* _Dataset entries_:
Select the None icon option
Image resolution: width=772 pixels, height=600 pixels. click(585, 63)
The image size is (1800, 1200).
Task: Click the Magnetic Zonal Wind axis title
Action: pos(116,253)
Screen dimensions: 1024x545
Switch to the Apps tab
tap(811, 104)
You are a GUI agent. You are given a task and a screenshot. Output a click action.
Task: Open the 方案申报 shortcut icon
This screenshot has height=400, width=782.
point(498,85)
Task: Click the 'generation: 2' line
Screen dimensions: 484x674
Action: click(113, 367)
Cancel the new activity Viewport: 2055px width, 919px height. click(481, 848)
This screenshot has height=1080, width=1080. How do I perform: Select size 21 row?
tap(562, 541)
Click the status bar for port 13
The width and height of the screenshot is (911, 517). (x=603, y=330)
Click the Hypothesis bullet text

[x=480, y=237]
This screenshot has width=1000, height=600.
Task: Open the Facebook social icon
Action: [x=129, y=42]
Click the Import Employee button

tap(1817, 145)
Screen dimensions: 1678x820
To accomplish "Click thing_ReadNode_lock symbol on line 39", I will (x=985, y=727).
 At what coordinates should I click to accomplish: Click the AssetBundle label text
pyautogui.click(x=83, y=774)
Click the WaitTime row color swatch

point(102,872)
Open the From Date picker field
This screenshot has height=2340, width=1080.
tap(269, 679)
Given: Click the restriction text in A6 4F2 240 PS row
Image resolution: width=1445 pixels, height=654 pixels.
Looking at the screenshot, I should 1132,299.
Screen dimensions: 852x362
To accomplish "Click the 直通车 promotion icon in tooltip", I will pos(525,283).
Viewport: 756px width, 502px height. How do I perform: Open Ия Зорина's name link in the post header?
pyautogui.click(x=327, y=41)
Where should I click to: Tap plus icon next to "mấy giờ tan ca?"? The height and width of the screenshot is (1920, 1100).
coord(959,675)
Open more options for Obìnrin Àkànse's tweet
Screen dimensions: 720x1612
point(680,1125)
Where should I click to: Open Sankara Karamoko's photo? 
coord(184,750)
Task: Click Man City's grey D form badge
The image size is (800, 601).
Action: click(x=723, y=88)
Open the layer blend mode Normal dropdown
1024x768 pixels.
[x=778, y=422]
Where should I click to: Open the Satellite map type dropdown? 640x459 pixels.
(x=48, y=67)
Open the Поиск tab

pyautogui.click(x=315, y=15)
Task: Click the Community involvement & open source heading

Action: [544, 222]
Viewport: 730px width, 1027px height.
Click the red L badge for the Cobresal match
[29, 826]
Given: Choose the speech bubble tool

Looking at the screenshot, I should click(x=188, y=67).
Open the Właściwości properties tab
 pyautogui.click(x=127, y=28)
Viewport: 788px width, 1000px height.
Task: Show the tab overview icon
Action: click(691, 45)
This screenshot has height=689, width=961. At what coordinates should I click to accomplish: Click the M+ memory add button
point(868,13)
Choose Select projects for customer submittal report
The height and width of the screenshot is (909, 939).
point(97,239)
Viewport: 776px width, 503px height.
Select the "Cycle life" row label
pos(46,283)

* _EXERCISE_: Each line above is to be set down again verbatim.

* _OUTPUT OF THE EXERCISE_:
Select the None icon option
Image resolution: width=772 pixels, height=600 pixels. click(585, 63)
The image size is (1800, 1200).
Task: Click the Magnetic Zonal Wind axis title
Action: pos(116,253)
Screen dimensions: 1024x545
Switch to the Apps tab
tap(811, 104)
You are a GUI agent. You are given a task and a screenshot. Output a click action.
Task: Open the 方案申报 shortcut icon
This screenshot has height=400, width=782.
point(498,85)
Task: Click the 'generation: 2' line
Screen dimensions: 484x674
Action: click(113, 367)
Cancel the new activity Viewport: 2055px width, 919px height. click(481, 848)
This screenshot has height=1080, width=1080. How do I perform: Select size 21 row?
tap(562, 541)
Click the status bar for port 13
The width and height of the screenshot is (911, 517). (x=603, y=330)
Click the Hypothesis bullet text

[x=480, y=237]
This screenshot has width=1000, height=600.
Task: Open the Facebook social icon
Action: [x=129, y=42]
Click the Import Employee button

tap(1817, 145)
Screen dimensions: 1678x820
To accomplish "Click thing_ReadNode_lock symbol on line 39", I will (x=985, y=727).
 At what coordinates should I click to accomplish: Click the AssetBundle label text
pyautogui.click(x=83, y=774)
Click the WaitTime row color swatch

point(102,872)
Open the From Date picker field
This screenshot has height=2340, width=1080.
tap(269, 679)
Given: Click the restriction text in A6 4F2 240 PS row
Image resolution: width=1445 pixels, height=654 pixels.
Looking at the screenshot, I should 1132,299.
Screen dimensions: 852x362
To accomplish "Click the 直通车 promotion icon in tooltip", I will pos(525,283).
Viewport: 756px width, 502px height. How do I perform: Open Ия Зорина's name link in the post header?
pyautogui.click(x=327, y=41)
Where should I click to: Tap plus icon next to "mấy giờ tan ca?"? The height and width of the screenshot is (1920, 1100).
coord(959,675)
Open more options for Obìnrin Àkànse's tweet
Screen dimensions: 720x1612
point(680,1125)
Where should I click to: Open Sankara Karamoko's photo? 
coord(184,750)
Task: Click Man City's grey D form badge
The image size is (800, 601).
Action: click(x=723, y=88)
Open the layer blend mode Normal dropdown
1024x768 pixels.
[x=778, y=422]
Where should I click to: Open the Satellite map type dropdown? 640x459 pixels.
(x=48, y=67)
Open the Поиск tab

pyautogui.click(x=315, y=15)
Task: Click the Community involvement & open source heading

Action: [544, 222]
Viewport: 730px width, 1027px height.
Click the red L badge for the Cobresal match
[29, 826]
Given: Choose the speech bubble tool

Looking at the screenshot, I should click(x=188, y=67).
Open the Właściwości properties tab
 pyautogui.click(x=127, y=28)
Viewport: 788px width, 1000px height.
Task: Show the tab overview icon
Action: click(691, 45)
This screenshot has height=689, width=961. At what coordinates should I click to accomplish: Click the M+ memory add button
point(868,13)
Choose Select projects for customer submittal report
The height and width of the screenshot is (909, 939).
point(97,239)
Viewport: 776px width, 503px height.
Select the "Cycle life" row label
pos(46,283)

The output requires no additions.